I'm working under the assumption that there is interest in fixing this.
If not, please tell me.
By not coercing `int128_t`s into `{i64, i64}` but keeping them as
`i128`, the debug info stays intact and SelectionDAG then generates two
`DW_OP_LLVM_fragment` expressions for the two corresponding argument
registers.
Given that the ABI code for x64 seems to not coerce the argument when it
is passed on the stack, it should not lead to any problems keeping it as
an `i128` when it is passed in registers.
Alternatively, this could be fixed by checking if a constant value fits
in 64 bits in the debug info salvaging code and then extending the value
on the expression stack to the necessary width. This fixes InstCombine
breaking the debug info but then SelectionDAG removes the expression and
that seems significantly more complex to debug.

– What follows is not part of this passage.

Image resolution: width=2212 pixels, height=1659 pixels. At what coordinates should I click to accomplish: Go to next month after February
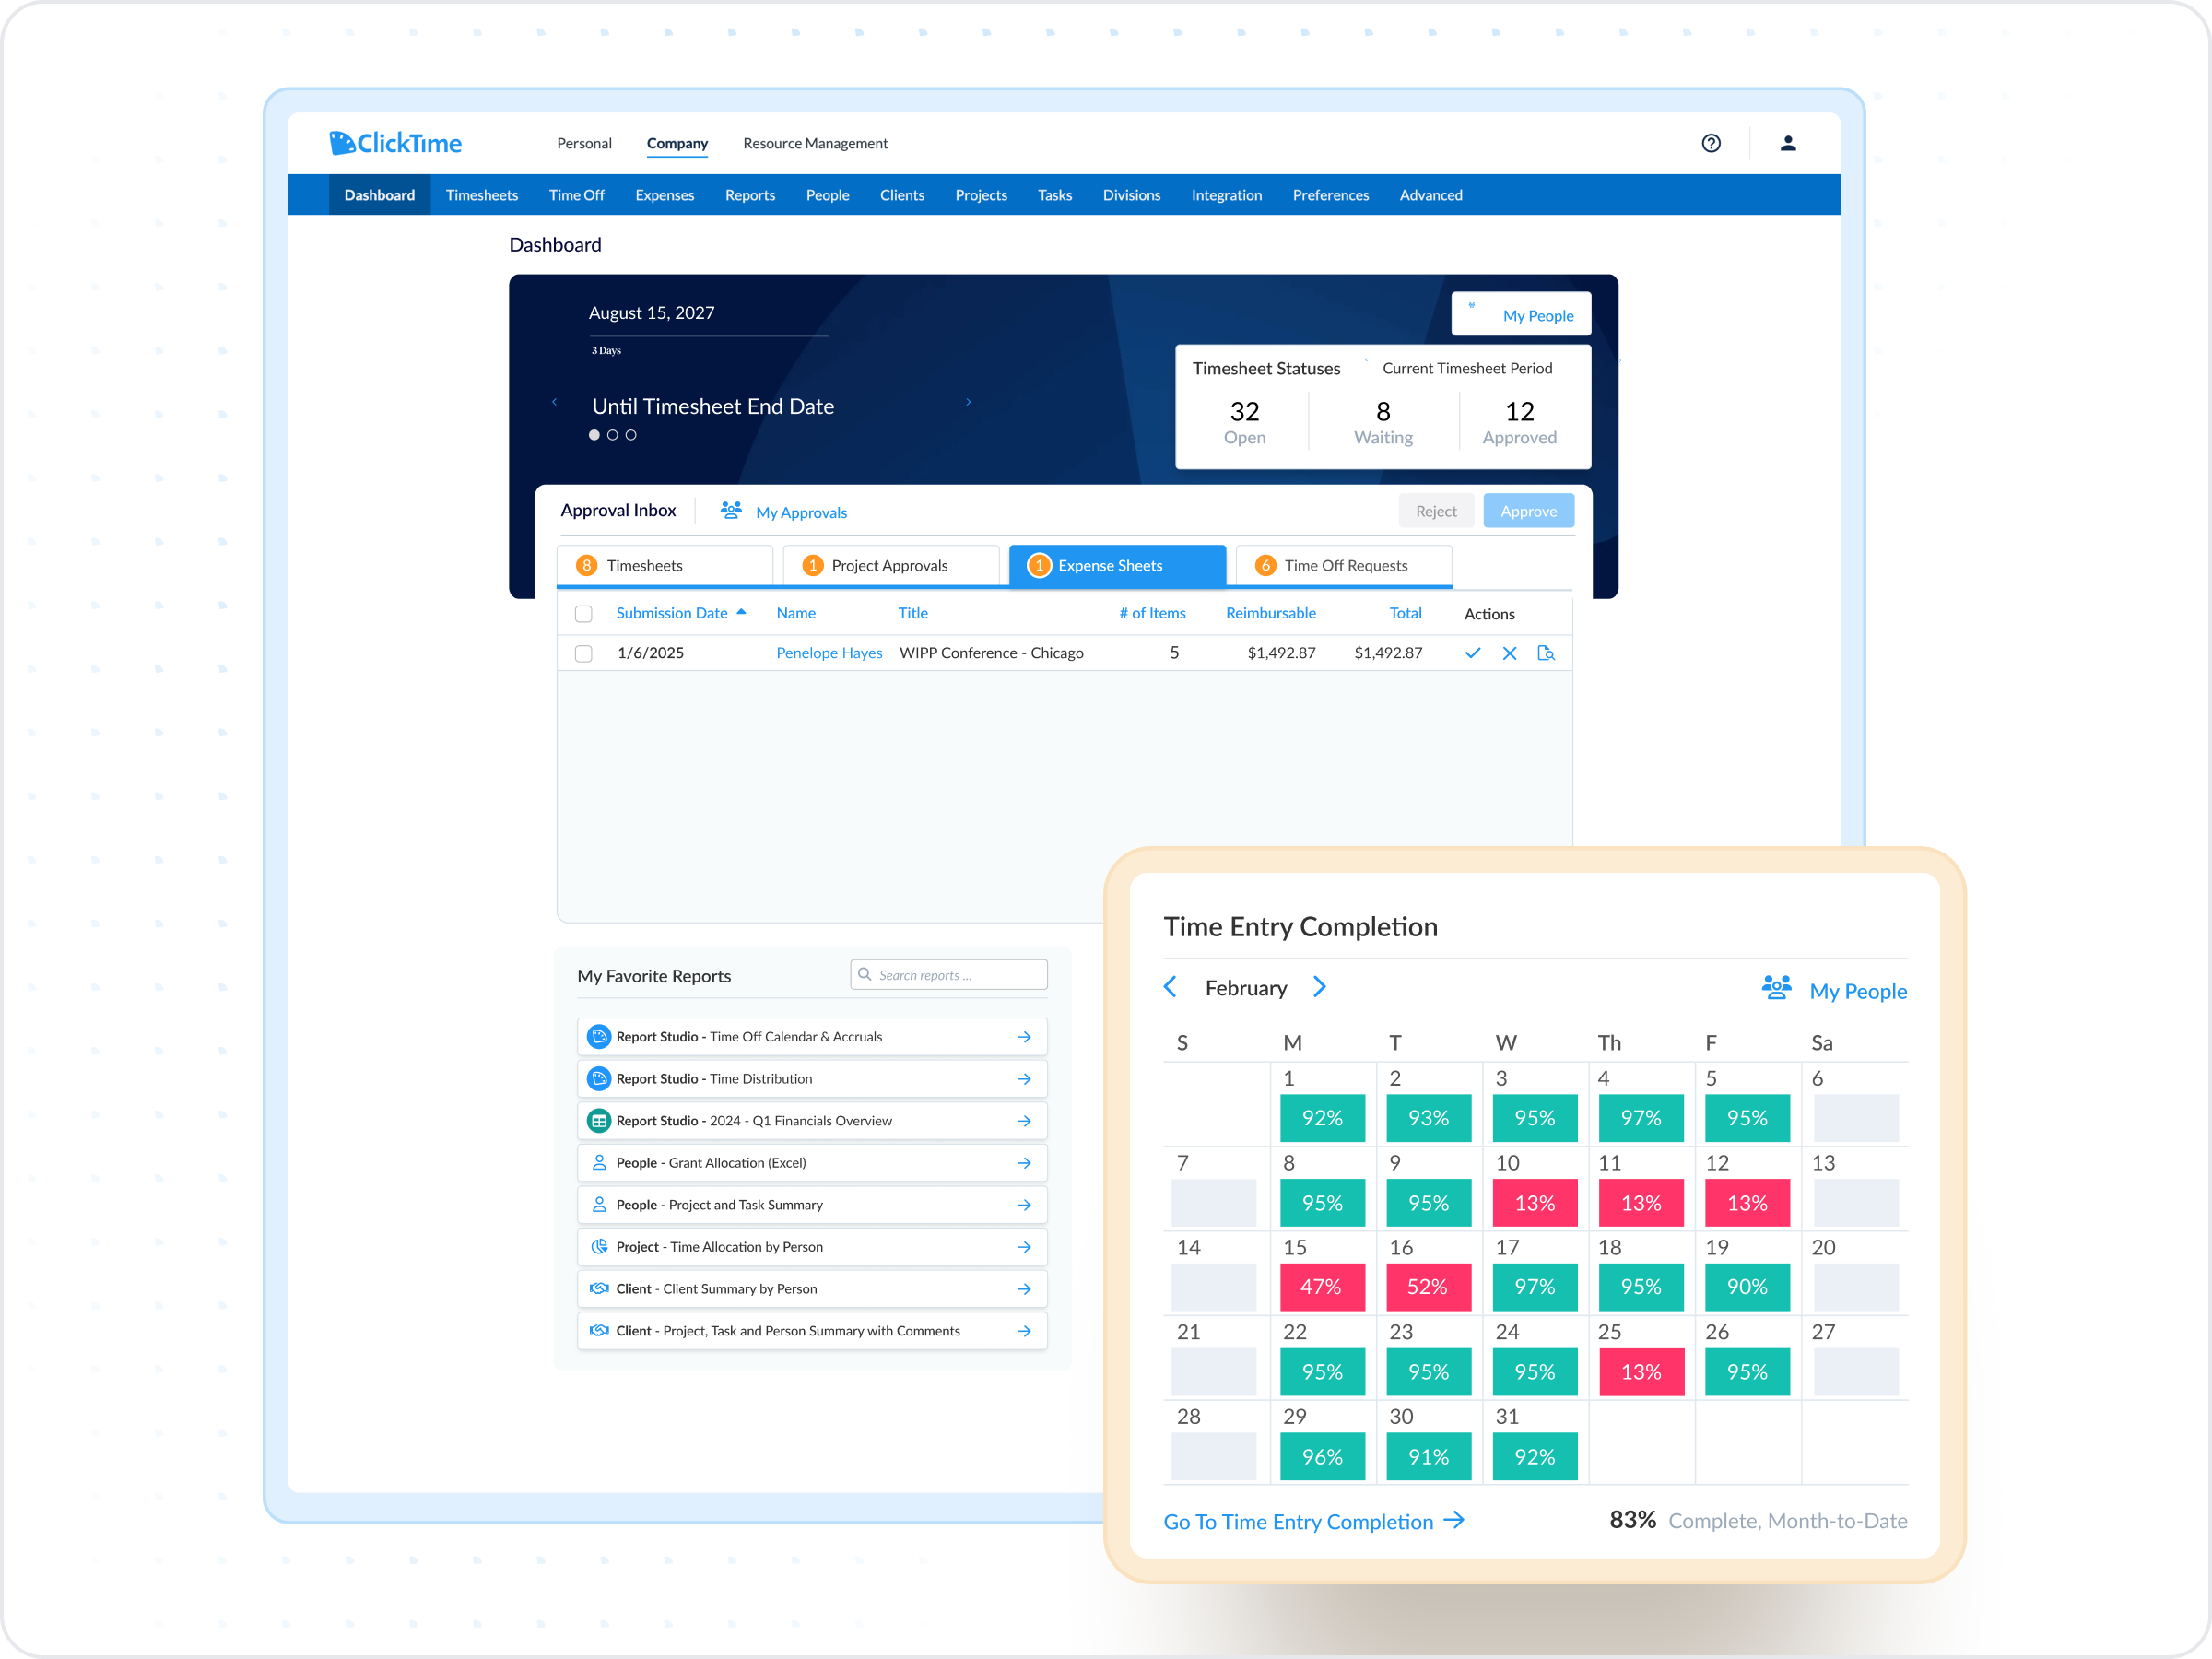[x=1319, y=987]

Another fix may be to generate `DW_OP_LLVM_fragment` expressions when
removing the `or` as it gets marked as disjoint by InstCombine. However,
I don't know if the KnownBits information is still available at the time
the `or` gets removed and it would probably require refactoring of the
debug info salvaging code as that currently only seems to replace single
expressions and is not designed to support generating new debug records.
Converting `(u)int128_t` arguments to `i128` in the IR seems like the
simpler solution, if it doesn't cause any ABI issues.